On September 25, 2013, Governor Edmund G. Brown Jr. signed Assembly Bill No. 101, approving a two step increase in California’s minimum wage. The bill amends California Labor Code § 1182.12, and will raise the minimum wage from $8/hour to $9/hour effective July 1, 2014, and then to $10/hour effective January 1, 2016. Note that some cities in California have ordinances that already provide for minimum wage rates at or above these levels—such as San Francisco (currently $10.24/hour) and San Jose (currently $10/hour).2

In addition to creating a higher floor for the compensation of hourly (i.e., non-exempt) workers, the increase in the state minimum wage also has important ramifications for the compensation of salaried (i.e., exempt) workers.

In order to qualify for exempt status in California under the administrative, executive, or professional exemptions, an employee must satisfy both a duties test and a salary test. The latter requires that the employee earn a salary of no less than twice the minimum wage for forty (40) hours of work. Accordingly, the increase in the state minimum wage will also raise the minimum salary necessary to pass the salary test. Pursuant to the formula used by the California Division of Labor Standards Enforcement3, the new minimum salaries may be calculated as follows:

  • Effective July 1, 2014: $720 per week / $3,120 per month / $37,440 per year
  • Effective January 1, 2016: $800 per week / $3,466.67 per month / $41,600 per year

There are, however, other considerations when adjusting and/or determining an exempt employee’s minimum salary. Before making any such adjustments, you should consult with an attorney knowledgeable in California wage and hour law.

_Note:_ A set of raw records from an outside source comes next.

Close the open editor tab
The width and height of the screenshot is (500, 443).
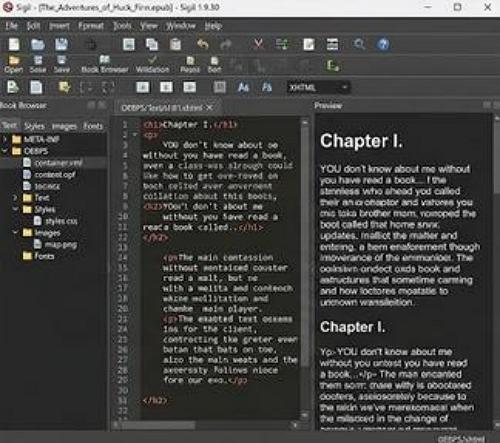click(x=209, y=107)
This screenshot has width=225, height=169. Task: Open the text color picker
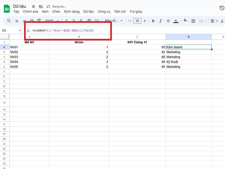tap(176, 21)
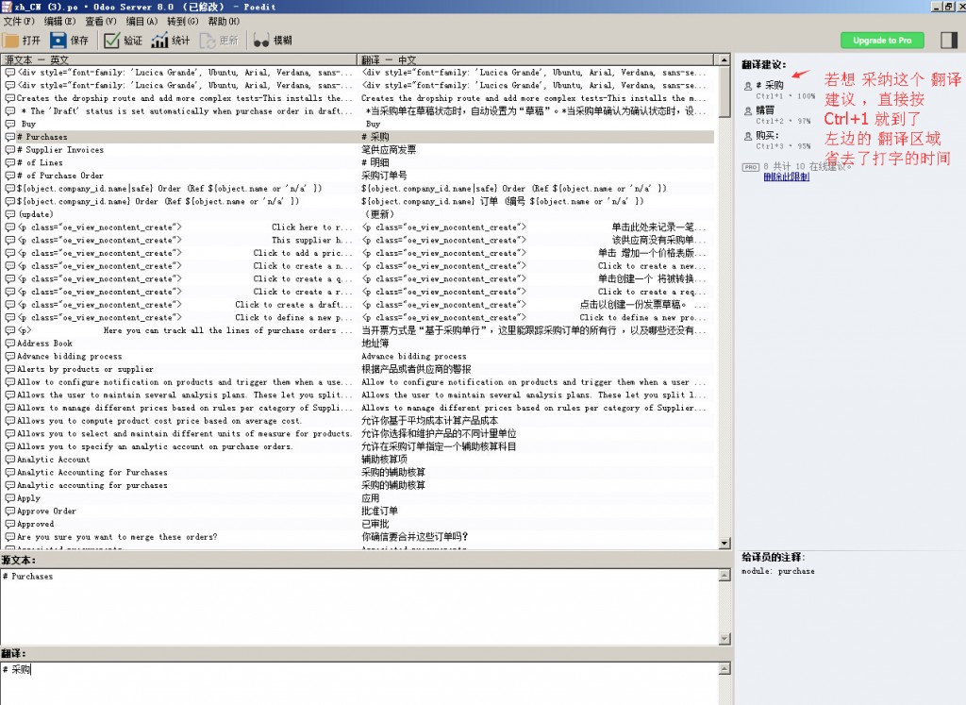The width and height of the screenshot is (966, 705).
Task: Click comment bubble icon on '# Purchases' row
Action: [x=10, y=137]
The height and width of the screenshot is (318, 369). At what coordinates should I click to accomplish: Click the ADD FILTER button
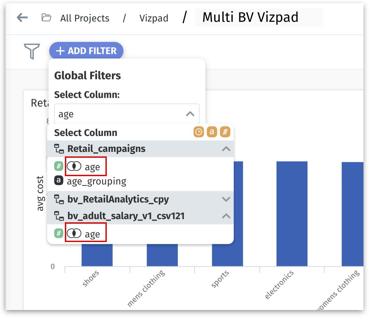point(86,51)
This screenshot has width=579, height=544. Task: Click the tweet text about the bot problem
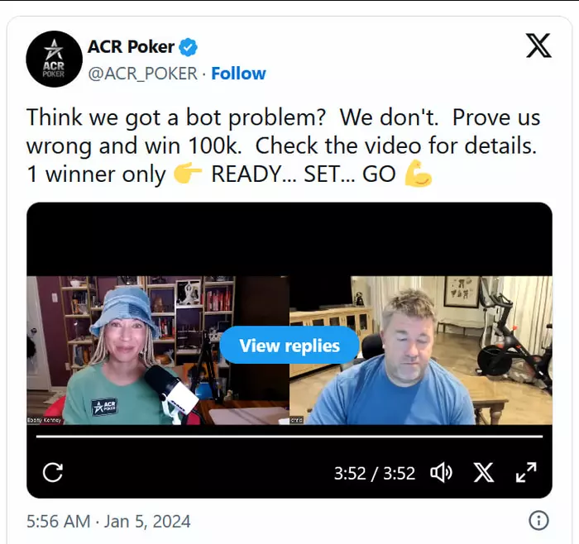click(284, 146)
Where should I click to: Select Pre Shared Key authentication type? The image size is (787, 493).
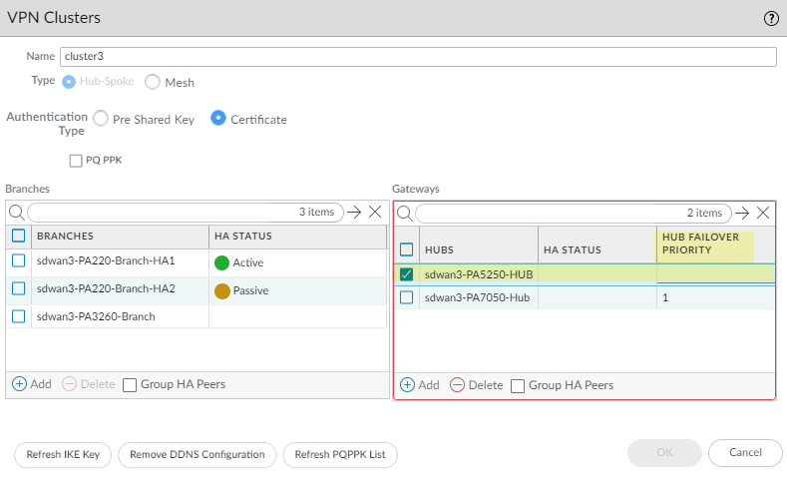point(101,119)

[1] The bill can be found here.
[2] Both San Francisco’s and San Jose’s ordinances also contain provisions for automatic future increases based on the Consumer Price Index for urban wage earners and clerical workers (“CPI”). Increases under San Francisco’s ordinance are tied to the San Francisco-Oakland-San Jose CA metropolitan statistical area CPI, whereas increases under San Jose’s ordinance are tied to the U.S. City average CPI.